(What needs to be done)
A verbatim reproduction of the lines below, from the line containing "Given: Click the 0:\Pictures location cell" through the line containing "The height and width of the screenshot is (346, 482).", both ends included, is the whole required output.

(Dataset)

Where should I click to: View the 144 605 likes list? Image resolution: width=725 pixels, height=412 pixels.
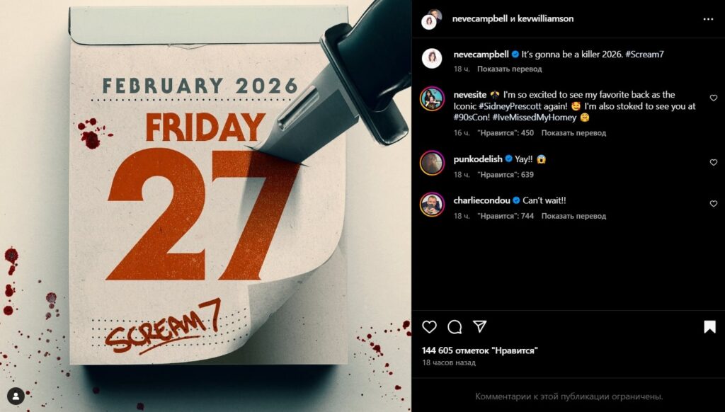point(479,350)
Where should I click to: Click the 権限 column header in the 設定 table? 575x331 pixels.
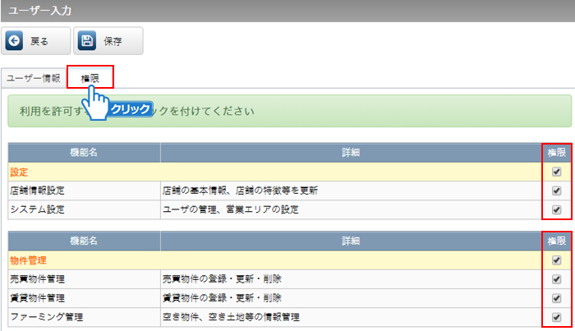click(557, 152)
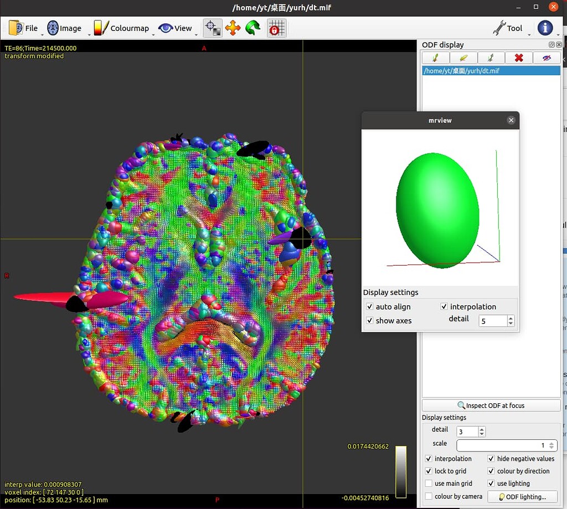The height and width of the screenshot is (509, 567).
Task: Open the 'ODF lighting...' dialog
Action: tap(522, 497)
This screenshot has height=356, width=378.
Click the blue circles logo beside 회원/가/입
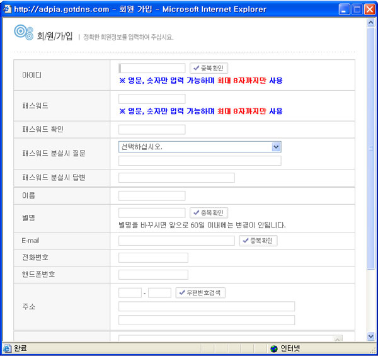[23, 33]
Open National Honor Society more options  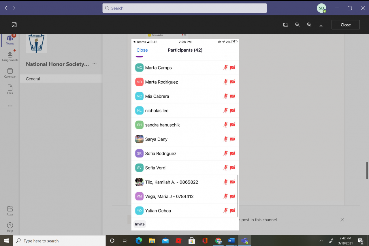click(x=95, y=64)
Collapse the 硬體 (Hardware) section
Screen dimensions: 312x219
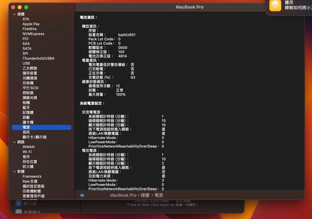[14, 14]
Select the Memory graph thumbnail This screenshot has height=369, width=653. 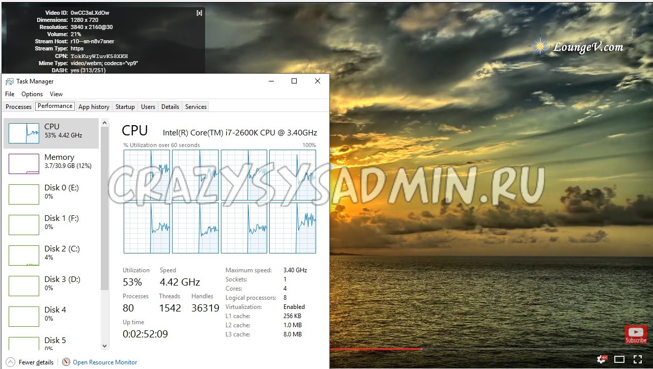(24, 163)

(End Dataset)
(Dataset)

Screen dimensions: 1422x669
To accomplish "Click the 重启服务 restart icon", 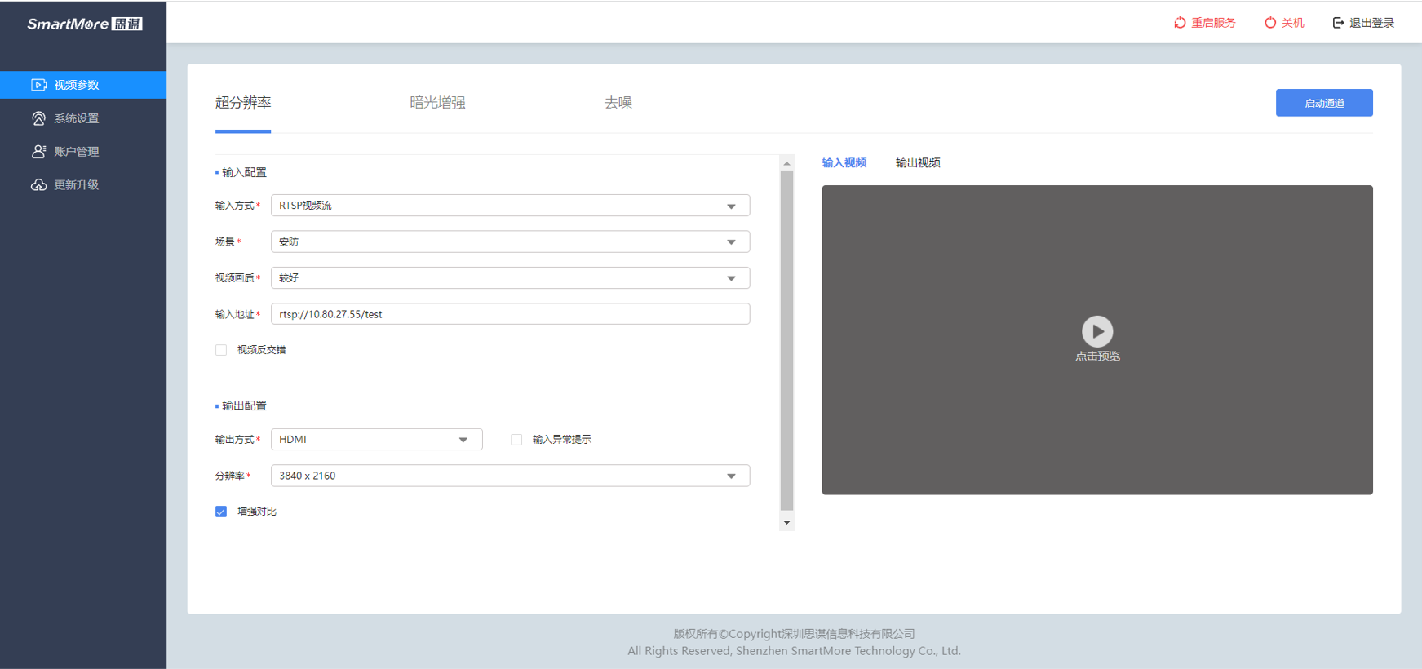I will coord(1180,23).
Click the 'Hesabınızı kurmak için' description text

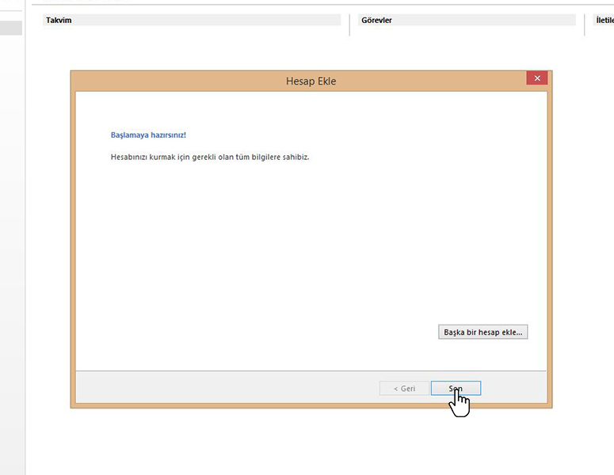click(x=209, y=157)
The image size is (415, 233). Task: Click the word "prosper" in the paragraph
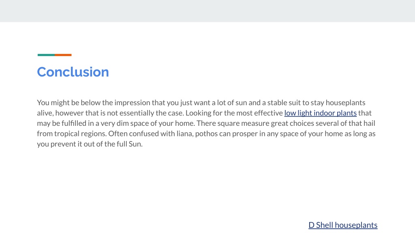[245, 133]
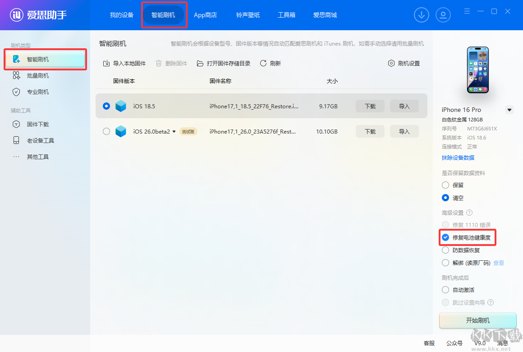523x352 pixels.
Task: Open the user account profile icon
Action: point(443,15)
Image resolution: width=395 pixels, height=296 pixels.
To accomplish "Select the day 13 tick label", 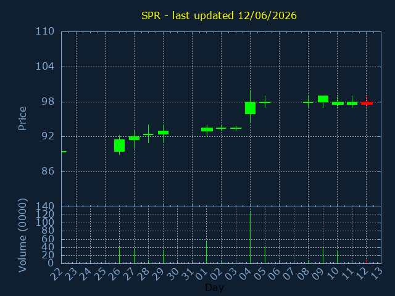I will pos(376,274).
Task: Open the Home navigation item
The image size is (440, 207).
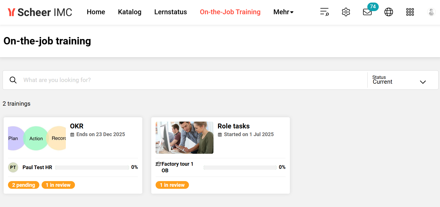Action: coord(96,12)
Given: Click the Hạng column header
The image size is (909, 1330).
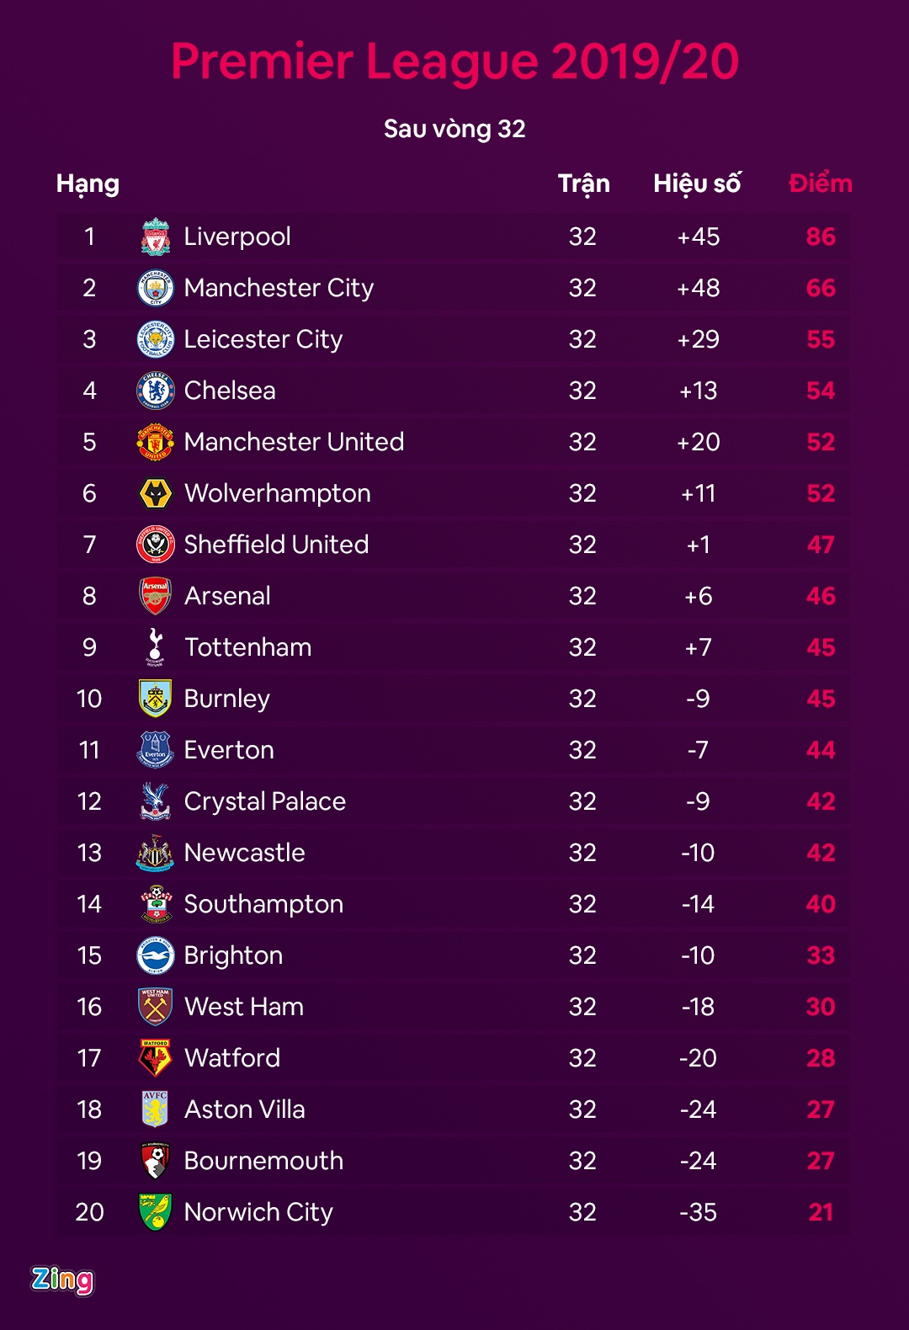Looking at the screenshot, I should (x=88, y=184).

(End Dataset)
(Dataset)

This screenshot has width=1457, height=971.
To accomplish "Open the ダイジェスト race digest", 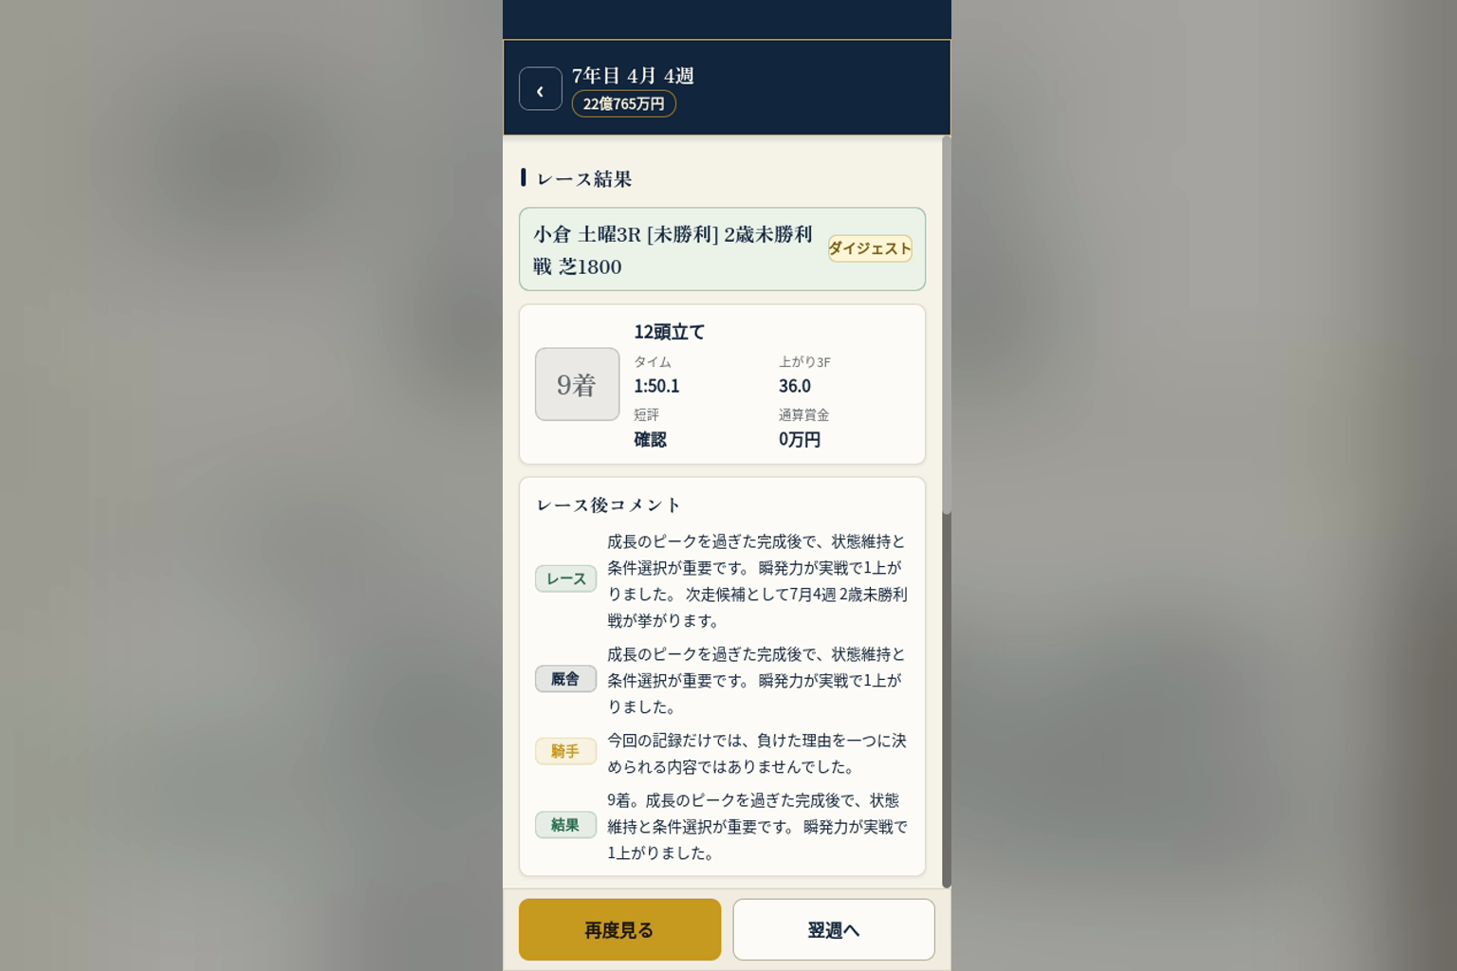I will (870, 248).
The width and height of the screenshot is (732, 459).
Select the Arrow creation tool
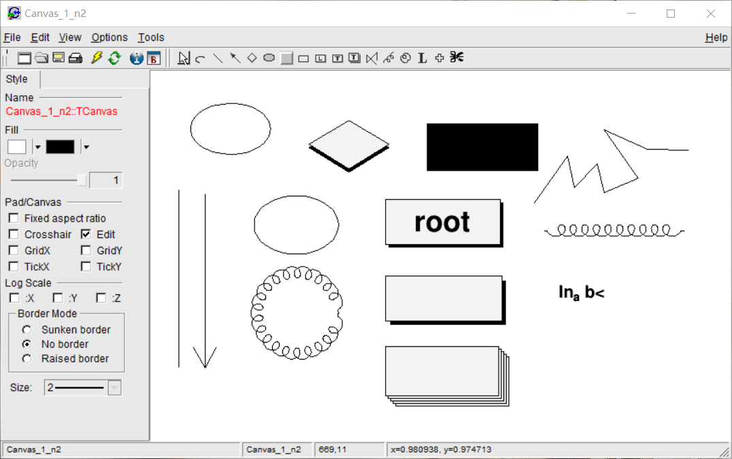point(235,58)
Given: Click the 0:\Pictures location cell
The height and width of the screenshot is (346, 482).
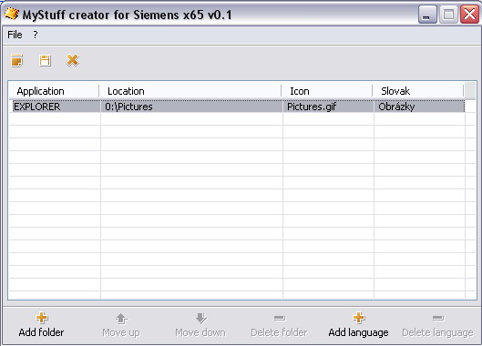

(End Dataset)

(Your response)
Given: Click the 0:\Pictures location cell
The height and width of the screenshot is (346, 482).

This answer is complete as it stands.